Говоря так, она, наверное, хотела успокоить Мишку, но этого, естественно, не получилось.
— А вы откуда знаете? — спросил он.
Галя криво улыбнулась.
— Та уж знаю.
Дела товарища Лашкевича и впрямь, были, по-видимому, не очень хороши. Через незатворенную дверь было слышно, как его допрашивал багроволицый.
— Батька отдал тебе на сохранение четыре с половиной лимона керенками. Где они?
— Я намерен представить подробнейший отчет об использовании денежных сумм, — лепетал Лашкевич. — Дай мне время, как я могу сказать вот так, с ходу?
— Как тратил, сука, так и скажи. У тебя нашли сто пять тысяч рублей. Где остальные?
— Я раздавал по сто рублей партизанам и сочувствующим. Требование политического момента…

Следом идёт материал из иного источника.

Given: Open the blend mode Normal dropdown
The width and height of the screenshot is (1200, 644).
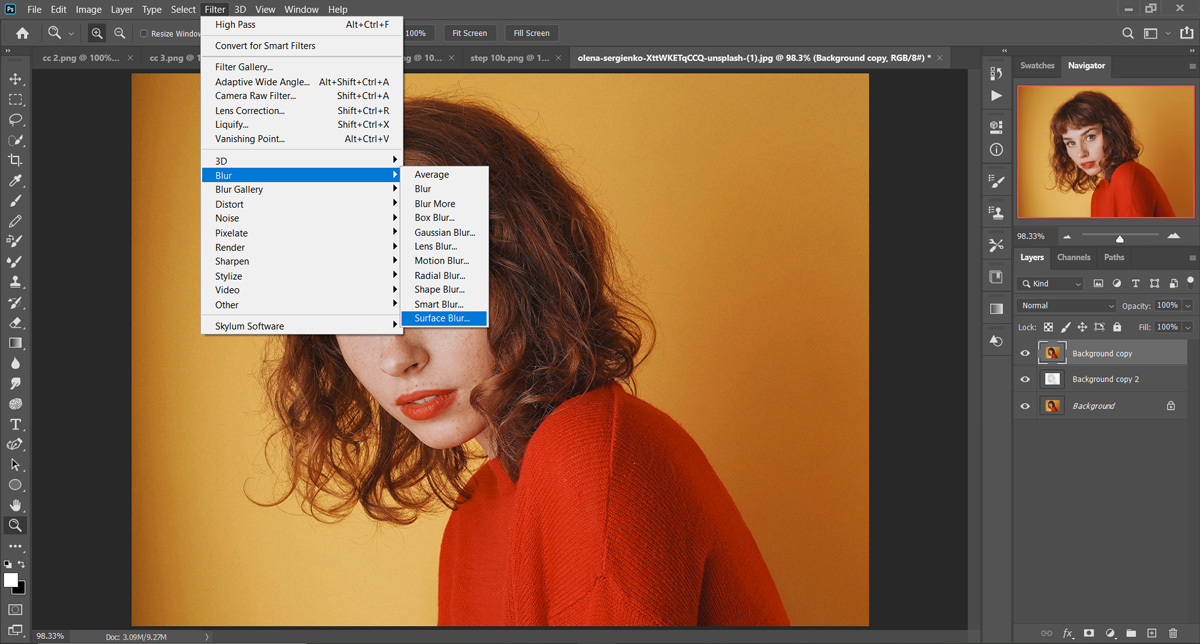Looking at the screenshot, I should [x=1066, y=305].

— Эти партизаны уже пришли к нам. И знаешь, что они нам рассказали? Ты в Большом Яниселе, пока мы кровь проливали, швырял деньги пачками, устраивал там, падло, балы, вечеринки, делал богатые подарки своим марухам, платил им по двести тысяч за ночь… Что скажешь?
— Было, было пару раз, каюсь, но все остальное — злобные наветы! Это ж я на радостях, что удалось вырваться из чекистских застенков, не каждый день такое удается, но я все, все возмещу…
— Я не знаю, в каких ты был чекистских застенках, но от меня ты точно не вырвешься. Давай сюда свои паскудные руки. — Были слышны возня и сопенье. — Слушай приговор. Комиссия рассмотрела твое дело и приговорила тебя к расстрелу.
— Я хочу видеть батьку! — закричал несчастный Лашкевич. — Какая еще комиссия? Ты не имеешь права, палач!
Загремел стул. Кудрявый вышел в сени, открыл входную дверь.
— Гаврик! — рявкнул он.
Вошел махновец в широченных галифе из зеленого бильярдного сукна. Он был явно навеселе.
— Приведи в исполнение, — приказал тучный.
— Есть, — приосанился Гаврик. — Товарищ Лашкевич! Выходь до цугундеру!
— Никуда я не пойду! — зарыдал Лашкевич. — Я идейный анархист! Вы не имеете права!
— Ну и не ходи, — сказал кудрявый. — Мы тебе вдарим в голову из винта прямо здесь, а Галя и Феня будут смотреть на твои разбросанные мозги. Хочешь? Выходи, гад!
Лашкевич со связанными руками по стенке выбрался из кабинета. Ноги его явно не слушались, отклеившаяся от лысины прядь болталась где-то за ухом.
— Галя, — прохрипел он, — сбегай, Христа ради, за батькой, скажи ему…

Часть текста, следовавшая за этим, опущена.